I think Richard makes some excellent points. I would slightly disagree in that Access is a powerful tool when compared to a spreadsheet but there is no question that MySQL or MS SQL are the better technologies. If you're a small department Access is OK for now. However, overtime, you will outgrow it. I have spent the majority of my career in finance and accounting and I can tell you it should be mandatory for everyone to know SQL. It's that powerful of a tool in my opinion. I am building an operational data store for my company using SQL Express. It's absolutely a robust version despite the fact it's free. Definitely worth looking into MySQL or SQL Express. Harold also makes an excellent point. You need to figure out what the business requirements for the database will be. I know. I know. It's already starting to sound like too much work but trust me it is worth the effort.

Linda StClaire
Title: VP Finance
Company: Extron Inc.
(VP Finance, Extron Inc.) |

I use a kind of blended method, I use ODBC (Open Database Connectivity) in Excel to download the tables and fields I want from my ERP (and it has refresh capabilities as well), so that I can manipulate the data and use Excel functions for analysis of the data at the same time. Ironically, the queries created this way can be represented as a SQL statement (and I sometimes make changes to the query in the actual SQL statement, but would not say I am SQL proficient), however ODBCs drag and drop is so fast, queries can be created and modified quickly. The downsides are: you (apparently) can actually write data back to the ERP (I have no clue how, but I've been warned) and you cannot share the queries across the company, because you cannot restrict access to specific tables-customer support doesn't get to see the balance sheet. If a specific query turns out to have ongoing demand in other departments, I have our IT department use the SQL statement to create an SSR report, that can be run by the other departments, without any modifications possible or access to the actual database.

Topic Expert
Wayne Spivak
Title: President & CFO
Company: SBAConsulting.com
LinkedIn Profile
(President & CFO, SBAConsulting.com) |

Using two-way ODBC can be extremely dangerous. All accounting systems have built in logic for audit purposes, balancing issues and overall data integrity.
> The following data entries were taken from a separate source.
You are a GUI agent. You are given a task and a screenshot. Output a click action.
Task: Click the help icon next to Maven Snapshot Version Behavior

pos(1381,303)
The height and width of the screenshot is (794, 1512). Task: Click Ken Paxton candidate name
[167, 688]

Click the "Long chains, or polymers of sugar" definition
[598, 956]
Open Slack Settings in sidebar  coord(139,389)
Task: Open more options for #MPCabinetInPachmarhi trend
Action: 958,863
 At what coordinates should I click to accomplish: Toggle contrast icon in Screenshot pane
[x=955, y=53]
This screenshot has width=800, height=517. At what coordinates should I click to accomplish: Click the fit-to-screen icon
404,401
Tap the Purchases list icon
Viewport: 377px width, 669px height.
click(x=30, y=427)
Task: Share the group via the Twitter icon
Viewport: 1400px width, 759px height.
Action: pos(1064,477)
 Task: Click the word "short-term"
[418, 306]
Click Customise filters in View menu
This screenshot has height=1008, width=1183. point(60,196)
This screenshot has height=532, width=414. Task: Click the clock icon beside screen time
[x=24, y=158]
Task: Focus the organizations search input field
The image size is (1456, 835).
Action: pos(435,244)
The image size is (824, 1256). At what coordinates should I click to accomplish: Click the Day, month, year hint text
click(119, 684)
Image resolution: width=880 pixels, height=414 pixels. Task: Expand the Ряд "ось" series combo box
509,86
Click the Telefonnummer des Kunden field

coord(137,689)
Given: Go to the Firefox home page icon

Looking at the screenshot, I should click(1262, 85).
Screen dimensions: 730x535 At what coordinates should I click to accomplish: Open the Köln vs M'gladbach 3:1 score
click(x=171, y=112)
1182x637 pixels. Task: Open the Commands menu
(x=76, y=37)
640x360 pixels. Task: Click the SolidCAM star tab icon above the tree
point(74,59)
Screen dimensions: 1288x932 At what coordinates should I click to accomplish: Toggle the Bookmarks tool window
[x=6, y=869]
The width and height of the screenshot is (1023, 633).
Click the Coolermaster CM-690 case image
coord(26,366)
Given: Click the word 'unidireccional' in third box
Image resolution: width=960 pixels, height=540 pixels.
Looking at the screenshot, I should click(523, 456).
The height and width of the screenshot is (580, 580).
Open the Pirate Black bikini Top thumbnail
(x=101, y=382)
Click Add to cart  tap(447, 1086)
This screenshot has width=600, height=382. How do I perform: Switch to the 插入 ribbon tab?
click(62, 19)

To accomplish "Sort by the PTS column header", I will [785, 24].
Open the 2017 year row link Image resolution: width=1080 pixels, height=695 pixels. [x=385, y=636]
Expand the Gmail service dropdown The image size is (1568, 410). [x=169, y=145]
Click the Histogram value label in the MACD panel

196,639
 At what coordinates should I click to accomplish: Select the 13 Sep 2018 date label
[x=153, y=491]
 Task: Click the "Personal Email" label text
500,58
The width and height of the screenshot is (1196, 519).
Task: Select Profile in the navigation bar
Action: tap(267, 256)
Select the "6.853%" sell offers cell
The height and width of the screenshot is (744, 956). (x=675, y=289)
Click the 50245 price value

Read-only ODBC is GREAT, and I believe it should be used effectively by all, as you have detailed, but you must, I repeat must make sure your login-credentials are read-only!

Gregory Q. Jenkins
Title: President
Company: Quentasia Industries Incorporated
(President, Quentasia Industries Incorporated) |

I have to agree with Wayne. I know from personal experience of the dangers of circumventing the ERP's data checks. Read-only capability is great but you do want to prevent the possibility of writing data back to the tables in your database.